Walking by the coffee table, I checked the time on my phone again. Ten minutes. Preston had said he’d be at my place at about six with dinner, so I’d been counting down since I’d gotten home. Working late would have helped me kill the time, but I’d been useless most of the afternoon, so I’d packed up as soon as I could leave.

There was always work from my other clients that I could be doing, but I knew that I shouldn’t be doing that unless my mind was fully engaged—and my brain was nowhere near full capacity. Not when most of it was wondering what would happen after dinner. Preston’s last email question had made it clear that the ball was firmly in my court.

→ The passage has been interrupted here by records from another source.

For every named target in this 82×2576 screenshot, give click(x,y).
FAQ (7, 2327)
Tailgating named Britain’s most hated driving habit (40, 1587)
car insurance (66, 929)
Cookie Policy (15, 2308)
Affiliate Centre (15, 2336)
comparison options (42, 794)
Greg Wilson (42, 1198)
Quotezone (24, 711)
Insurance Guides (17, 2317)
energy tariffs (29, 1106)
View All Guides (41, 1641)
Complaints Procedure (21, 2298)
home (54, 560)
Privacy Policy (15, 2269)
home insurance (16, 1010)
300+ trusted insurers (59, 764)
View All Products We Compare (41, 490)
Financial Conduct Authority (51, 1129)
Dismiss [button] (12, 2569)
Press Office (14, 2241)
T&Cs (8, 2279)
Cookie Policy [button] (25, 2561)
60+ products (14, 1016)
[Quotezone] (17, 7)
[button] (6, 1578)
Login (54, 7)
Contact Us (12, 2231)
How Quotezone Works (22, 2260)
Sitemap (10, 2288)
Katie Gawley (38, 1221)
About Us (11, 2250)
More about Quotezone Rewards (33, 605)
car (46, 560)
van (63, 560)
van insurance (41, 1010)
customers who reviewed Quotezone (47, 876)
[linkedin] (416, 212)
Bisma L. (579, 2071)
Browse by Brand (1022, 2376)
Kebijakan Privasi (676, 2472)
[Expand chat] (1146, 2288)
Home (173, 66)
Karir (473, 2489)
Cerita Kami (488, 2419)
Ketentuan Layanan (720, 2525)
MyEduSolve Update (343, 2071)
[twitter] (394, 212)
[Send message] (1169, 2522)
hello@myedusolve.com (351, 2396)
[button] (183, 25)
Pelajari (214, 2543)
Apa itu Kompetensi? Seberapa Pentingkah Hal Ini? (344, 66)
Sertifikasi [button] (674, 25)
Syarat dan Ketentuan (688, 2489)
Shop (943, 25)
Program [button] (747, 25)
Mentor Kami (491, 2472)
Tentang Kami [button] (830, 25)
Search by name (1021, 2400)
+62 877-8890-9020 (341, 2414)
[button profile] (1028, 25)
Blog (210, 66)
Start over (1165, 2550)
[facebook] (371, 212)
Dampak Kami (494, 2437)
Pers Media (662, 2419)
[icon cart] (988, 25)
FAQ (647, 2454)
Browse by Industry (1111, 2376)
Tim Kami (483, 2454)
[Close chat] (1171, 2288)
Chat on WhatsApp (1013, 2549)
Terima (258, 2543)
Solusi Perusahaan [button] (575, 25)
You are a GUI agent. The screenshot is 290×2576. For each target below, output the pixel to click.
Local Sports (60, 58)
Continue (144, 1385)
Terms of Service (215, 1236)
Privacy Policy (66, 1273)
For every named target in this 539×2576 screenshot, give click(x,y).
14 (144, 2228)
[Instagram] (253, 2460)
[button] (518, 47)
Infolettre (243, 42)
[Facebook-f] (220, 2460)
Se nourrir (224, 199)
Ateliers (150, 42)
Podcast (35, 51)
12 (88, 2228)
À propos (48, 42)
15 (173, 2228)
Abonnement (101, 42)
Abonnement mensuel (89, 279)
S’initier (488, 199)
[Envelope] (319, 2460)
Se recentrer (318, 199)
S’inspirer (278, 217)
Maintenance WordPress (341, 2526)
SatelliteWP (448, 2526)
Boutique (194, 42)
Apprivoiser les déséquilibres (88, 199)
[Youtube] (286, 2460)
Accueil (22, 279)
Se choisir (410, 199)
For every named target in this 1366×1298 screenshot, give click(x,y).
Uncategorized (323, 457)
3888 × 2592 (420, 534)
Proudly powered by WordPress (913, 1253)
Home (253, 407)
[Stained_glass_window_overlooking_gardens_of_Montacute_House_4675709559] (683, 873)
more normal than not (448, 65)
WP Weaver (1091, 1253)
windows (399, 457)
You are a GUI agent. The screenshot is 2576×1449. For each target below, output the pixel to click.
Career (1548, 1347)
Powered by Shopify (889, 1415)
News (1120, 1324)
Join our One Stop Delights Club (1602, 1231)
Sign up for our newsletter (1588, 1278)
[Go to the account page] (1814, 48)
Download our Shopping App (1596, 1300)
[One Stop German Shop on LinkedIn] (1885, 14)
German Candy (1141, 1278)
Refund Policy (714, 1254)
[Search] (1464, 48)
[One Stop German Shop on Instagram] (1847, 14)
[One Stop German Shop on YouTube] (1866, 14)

I just hoped my answer had been enough.

When I’d opened up my email over breakfast, I’d thought we were done with the questions. Maybe that had just been wishful thinking. His last question was the hardest of all. What could he do to make the night perfect…I’d stared at the screen until there were only seconds left to answer it before I had to go to work.

I wasn’t sure if having such a short amount of time had made it easier to answer or harder. I certainly hadn’t been clear, but I had been concise. I just hoped he understood what I’d been trying to say.

Don’t let me hide. I want you to be you. I’m ready for more than you might think.

Yeah, clear as mud.

Maybe.

Preston had always seemed like he’d been able to see through me, so I was counting on his almost psychic powers coming through again. Would he understand what I meant when I wasn’t completely sure myself? Even I could see I was tired of hiding. I just wasn’t sure what would come after that.

My practical experience was…low.

I’d been too shy in high school and college to do much of anything. I’d dated a bit, but aside from a few assholes who’d only been out for one thing, most of the men I’d gone out with hadn’t seen me as sexual. I’d been the sweet guy they could take home to their mothers. I’d been the smart guy who could help with the math course they didn’t understand. I’d been the nice guy who was always there and didn’t require a lot of attention.

That had all just added up to me being a virgin in my mid-twenties.

By the time I’d gotten a little bit of confidence and had been starting to figure out what I liked, I’d realized that I didn’t want to have sex with just anyone. I wanted a Dom. I just hadn’t been ready to go find one.

That hadn’t helped my virgin status either.

I was at the point where I couldn’t decide if it was a big deal anymore or not. Back in college, it had seemed huge, but as I’d started to open up to my friends online, they’d basically shrugged and said I’d figure things out at my own pace.